§ EXERCISE DATA
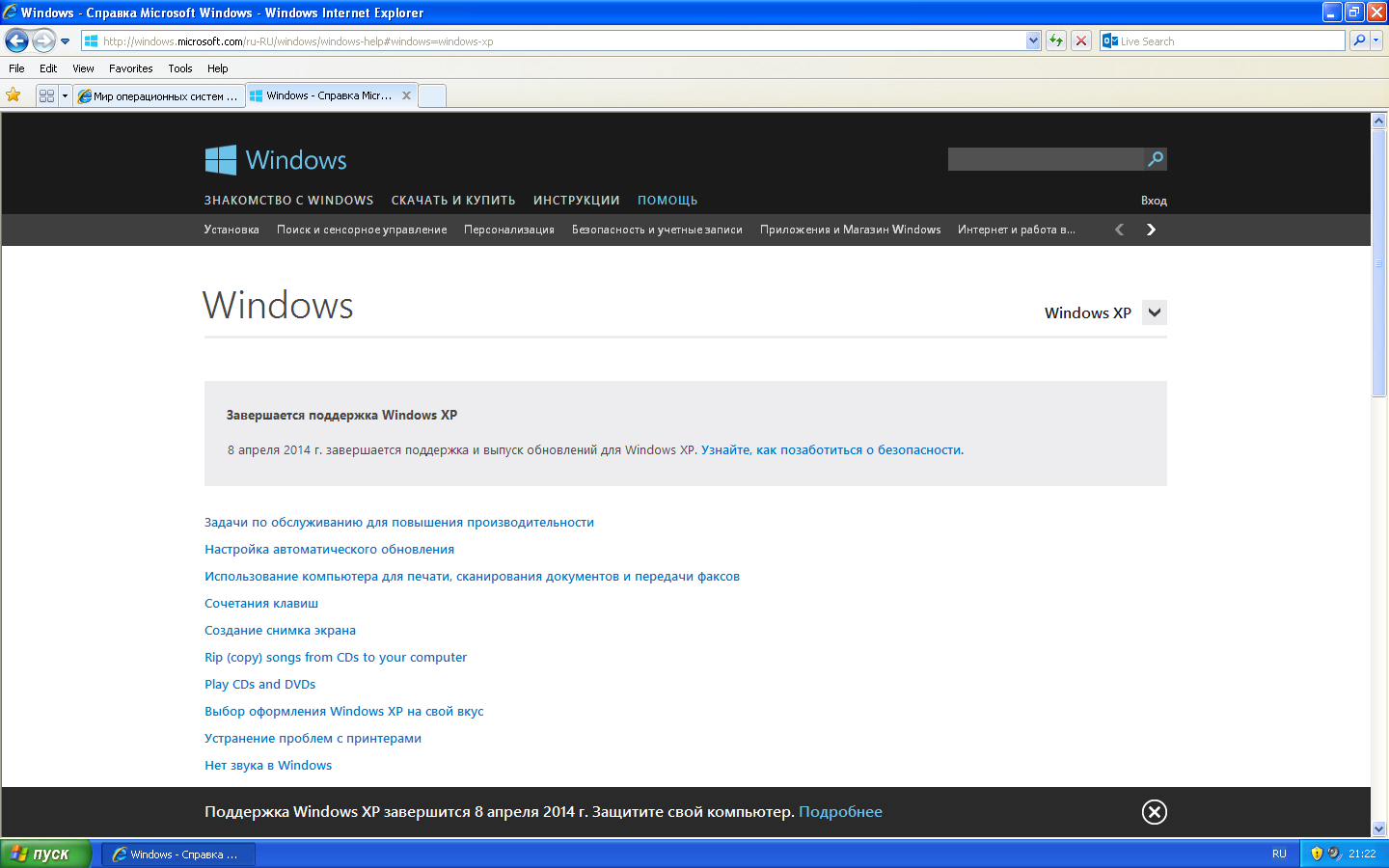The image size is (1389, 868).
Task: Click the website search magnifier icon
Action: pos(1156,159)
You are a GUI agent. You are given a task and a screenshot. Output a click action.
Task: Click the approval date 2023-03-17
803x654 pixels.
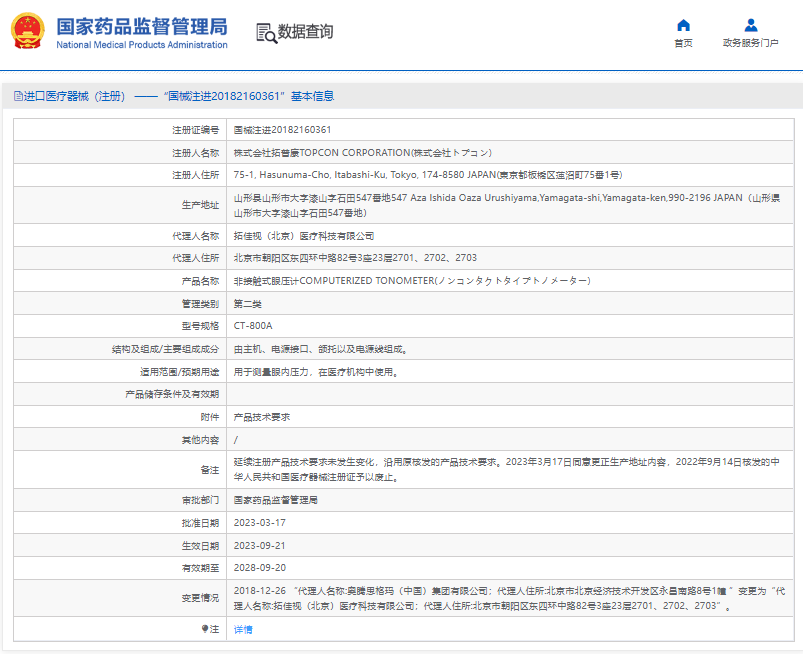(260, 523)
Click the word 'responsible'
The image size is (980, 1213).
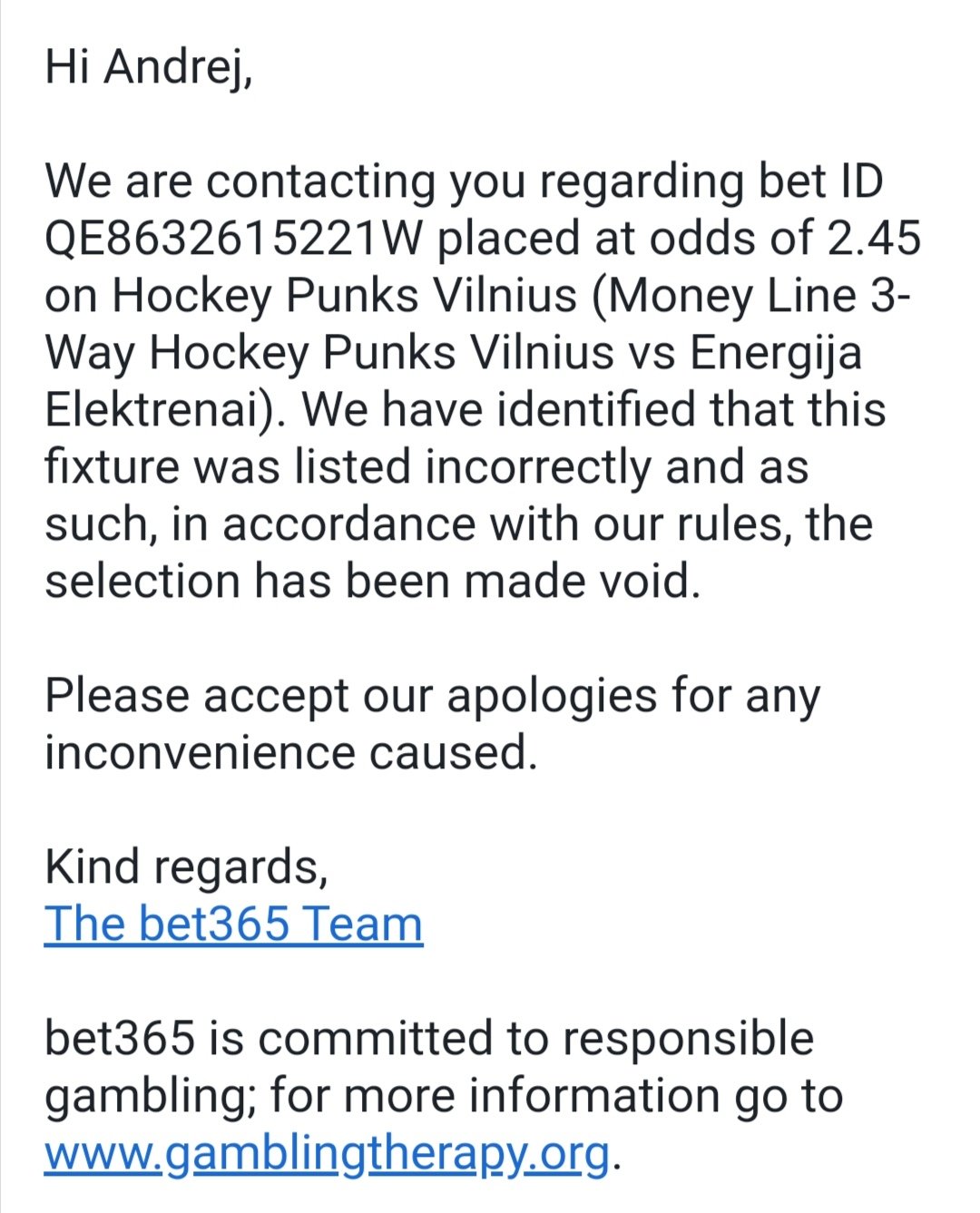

§ WORK ITEM
Could you repeat, exactly and with nothing else, the lines from the one containing "803x654 pixels." through the last line of the records above, leaving out the pictures?

§ RESPONSE TO THE EXERCISE
803x654 pixels.
(260, 523)
Click the word 'responsible'
The image size is (980, 1213).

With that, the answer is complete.